__WORK REQUIRED__: Below are the records; return every line from the one that contains "You are a GUI" to the last, exactly, skipping the pictures.
Start of Block
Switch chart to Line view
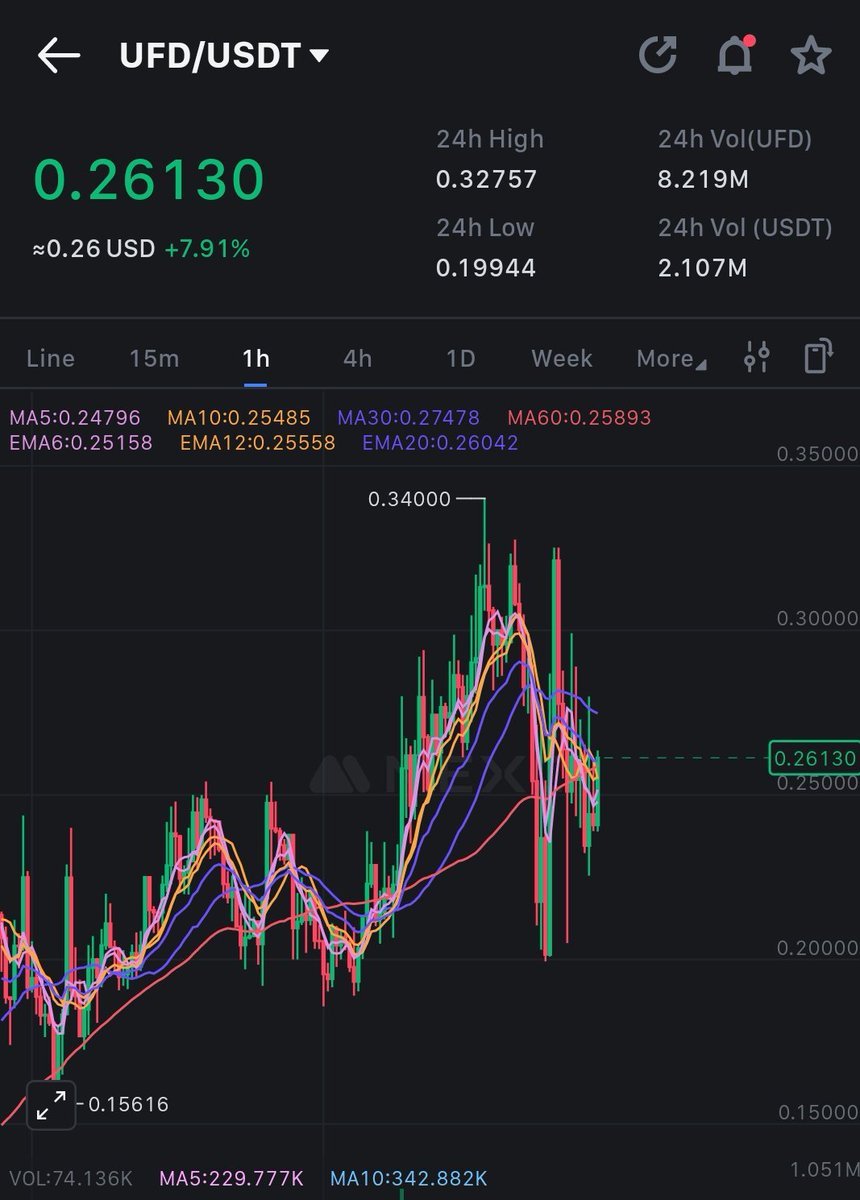Image resolution: width=860 pixels, height=1200 pixels. 50,358
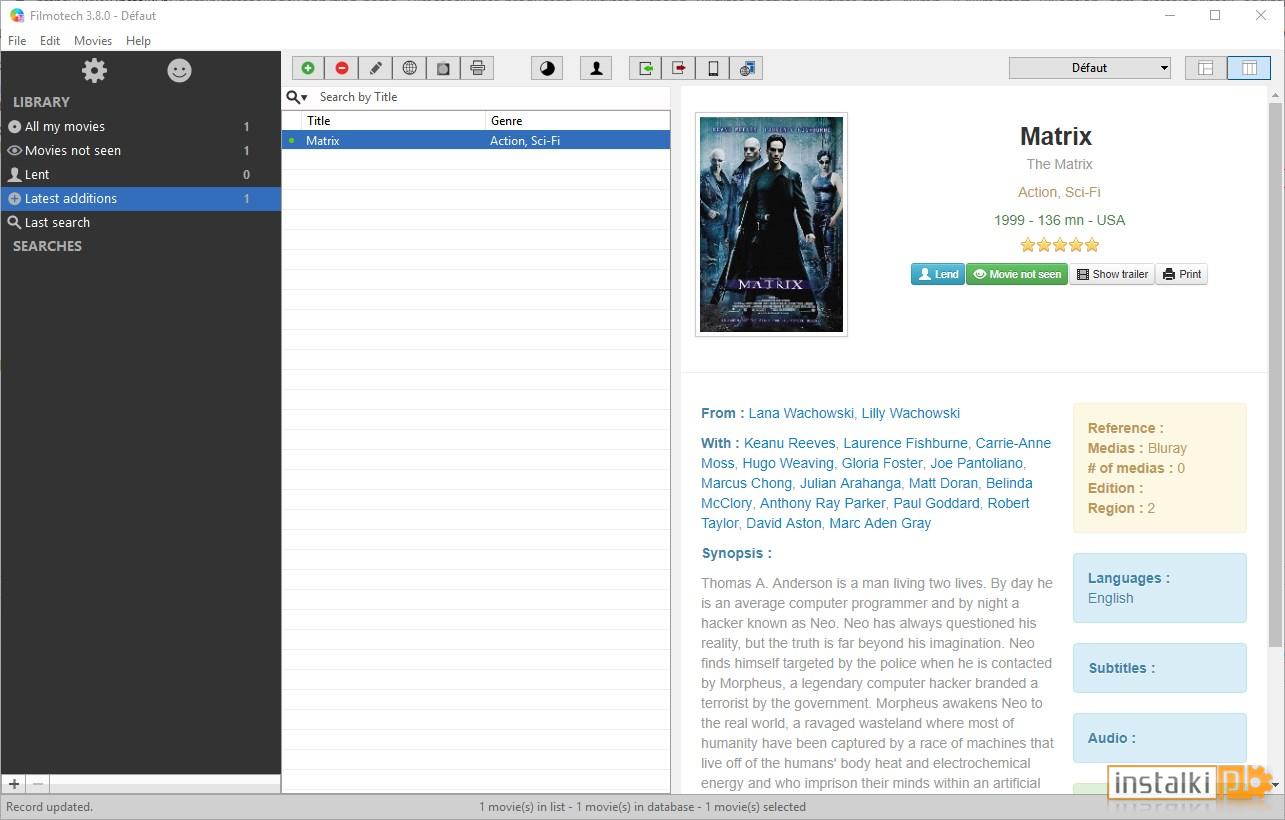This screenshot has width=1285, height=820.
Task: Open web search globe icon in toolbar
Action: [x=410, y=68]
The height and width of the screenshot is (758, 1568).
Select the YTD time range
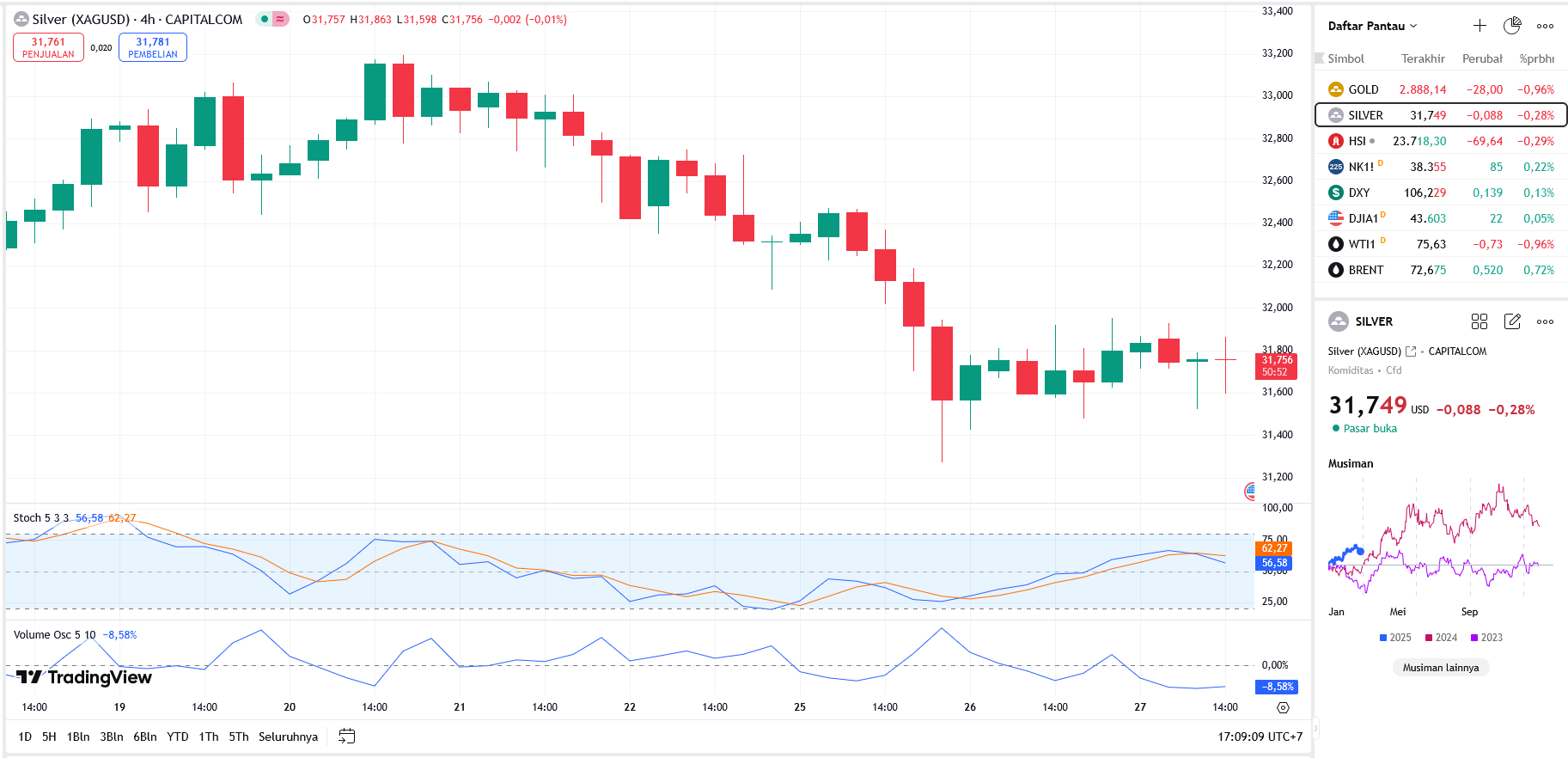[x=177, y=737]
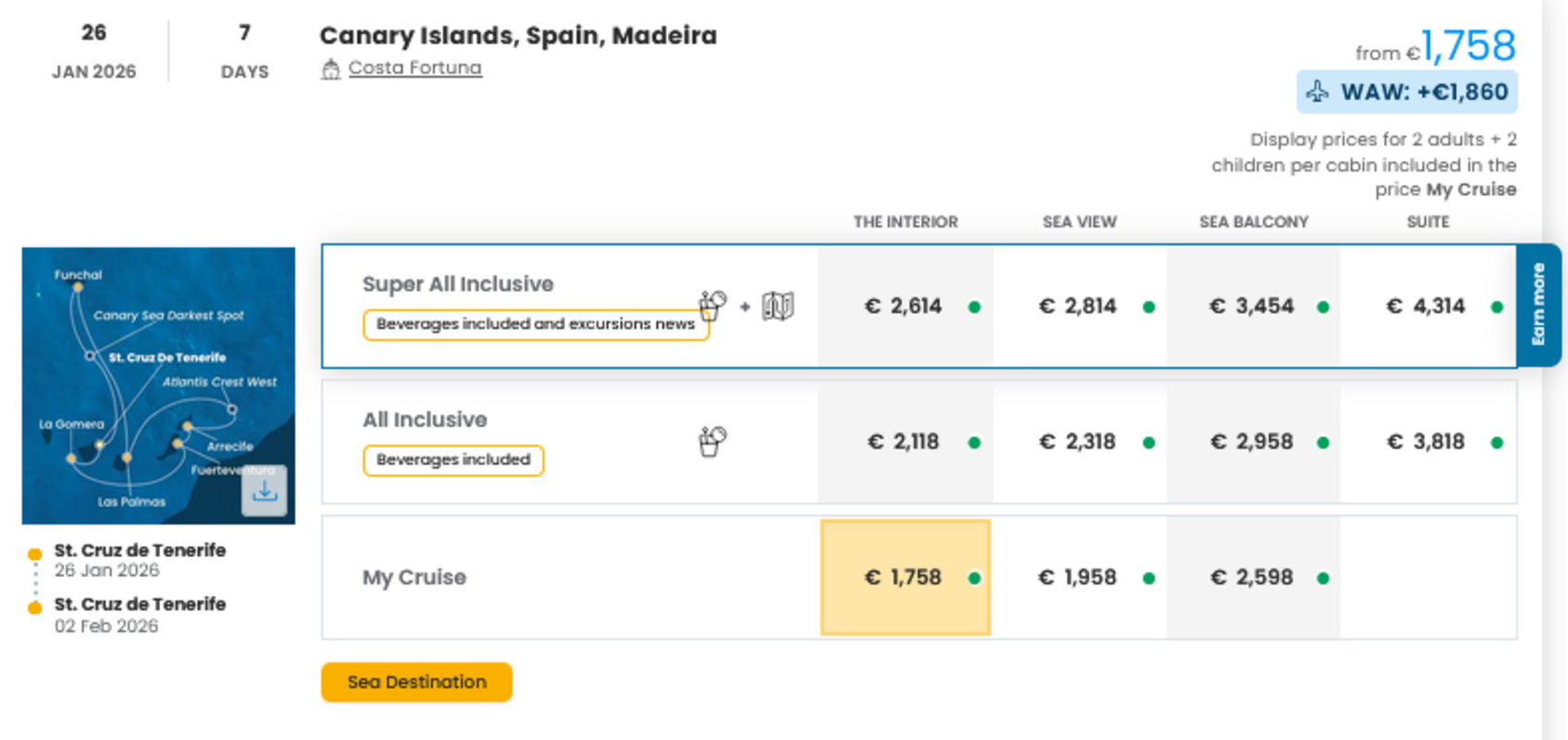Click the All Inclusive beverages icon

point(712,441)
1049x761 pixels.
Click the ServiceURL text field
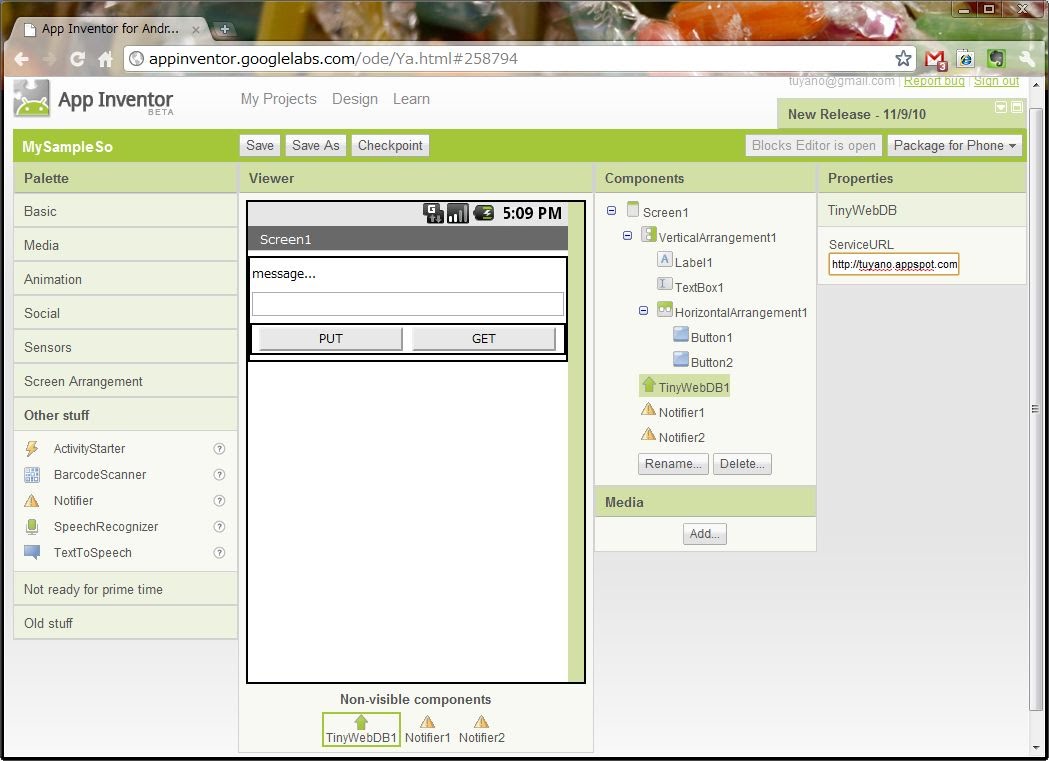[893, 264]
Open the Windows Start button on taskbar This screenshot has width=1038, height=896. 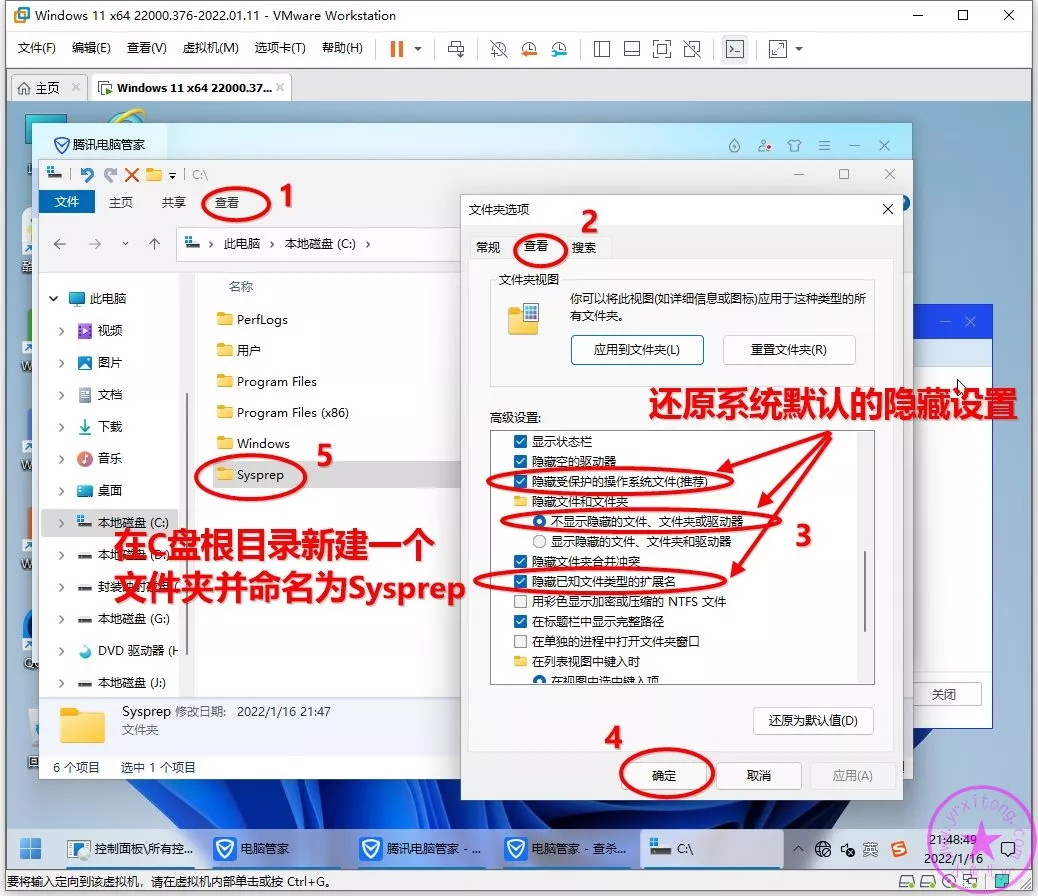click(29, 848)
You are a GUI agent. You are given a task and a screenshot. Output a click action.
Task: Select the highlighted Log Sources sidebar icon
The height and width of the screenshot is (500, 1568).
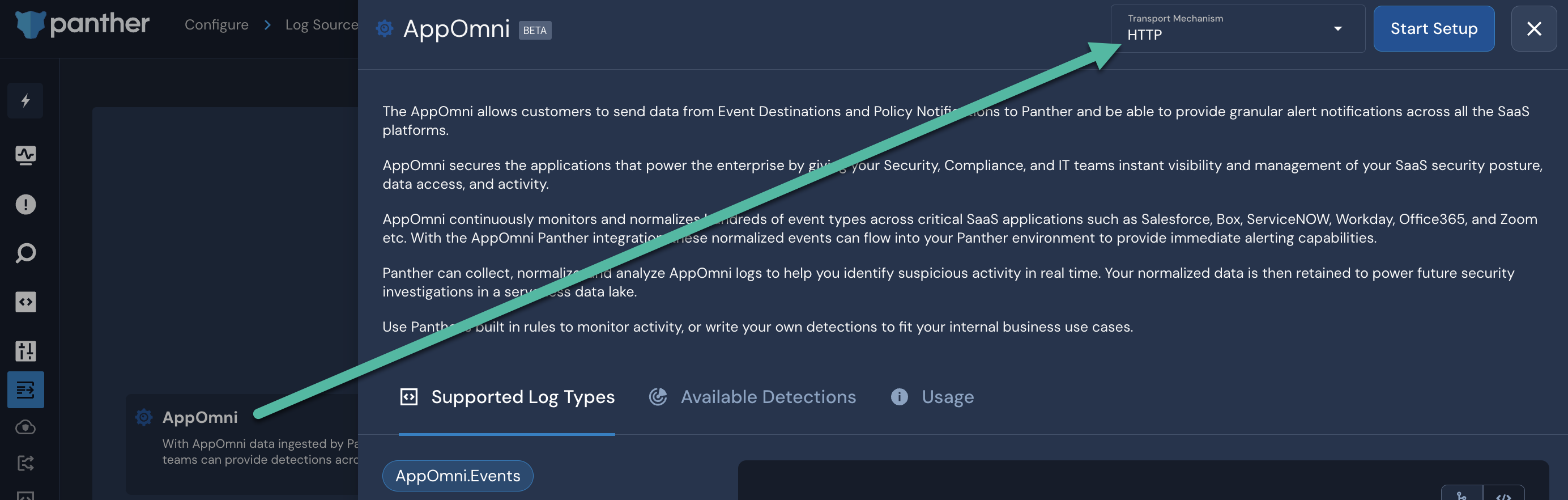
End of Block
__SOLUTION__:
You are a GUI agent. You are given a task and a screenshot. Output a click action.
Task: Select the highlighted Log Sources sidebar icon
The height and width of the screenshot is (500, 1568).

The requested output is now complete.